NVIDIA Vera Rubin Hits 400 Tokens Per Second for Trillion Parameter Models

NVIDIA

May 6, 2026 · Updated May 14, 2026

NVIDIA's Vera Rubin platform uses a co-designed stack of seven specialized chips to solve the high-latency and cost bottlenecks of autonomous AI agents. By integrating dedicated hardware for token generation and tool execution, the system maintains high interactivity for trillion-parameter models while reducing token costs by 90 percent compared to previous architectures.

NVIDIA detailed the architecture of its Vera Rubin platform, a system designed for unpredictable workloads of autonomous AI agents. The platform integrates seven specialized chips—including the Rubin GPU, the Vera CPU, and the Groq 3 LPX—to deliver 400+ tokens per second on trillion-parameter models with 400k-token context windows.
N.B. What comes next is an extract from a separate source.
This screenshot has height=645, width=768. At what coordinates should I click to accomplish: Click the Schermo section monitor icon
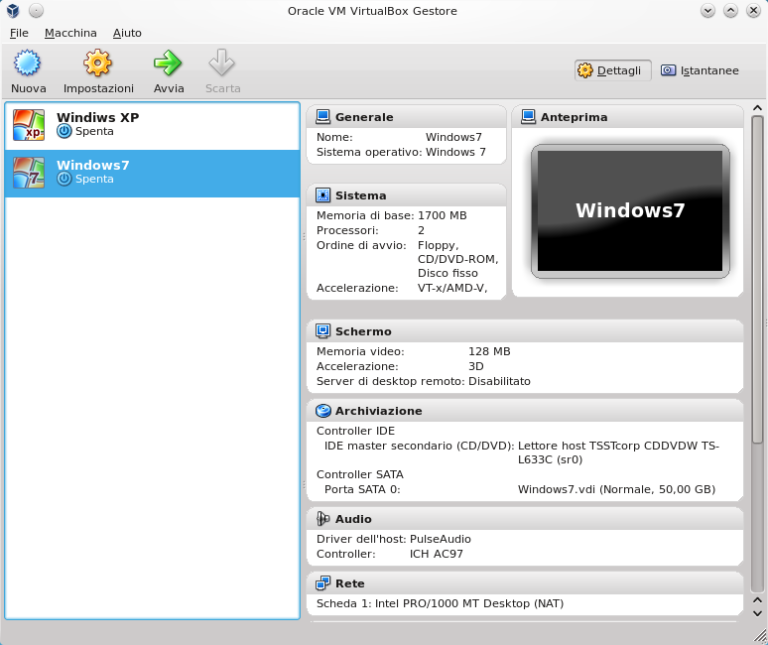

Throughput: 400+ tokens per second per user
Model capacity: Trillion-parameter MoE models
Context window: 400K tokens
Cost reduction: 10x lower than Blackwell
Prompt caching efficiency: Up to 85% cost reduction

Agentic systems increase token consumption by 15x as agents re-read context and spawn sub-agents. Traditional hardware forces a trade-off between throughput and latency, making agents economically unviable. By using Vera Rubin's extreme co-design, NVIDIA reduces token costs to one-tenth that of Blackwell architecture.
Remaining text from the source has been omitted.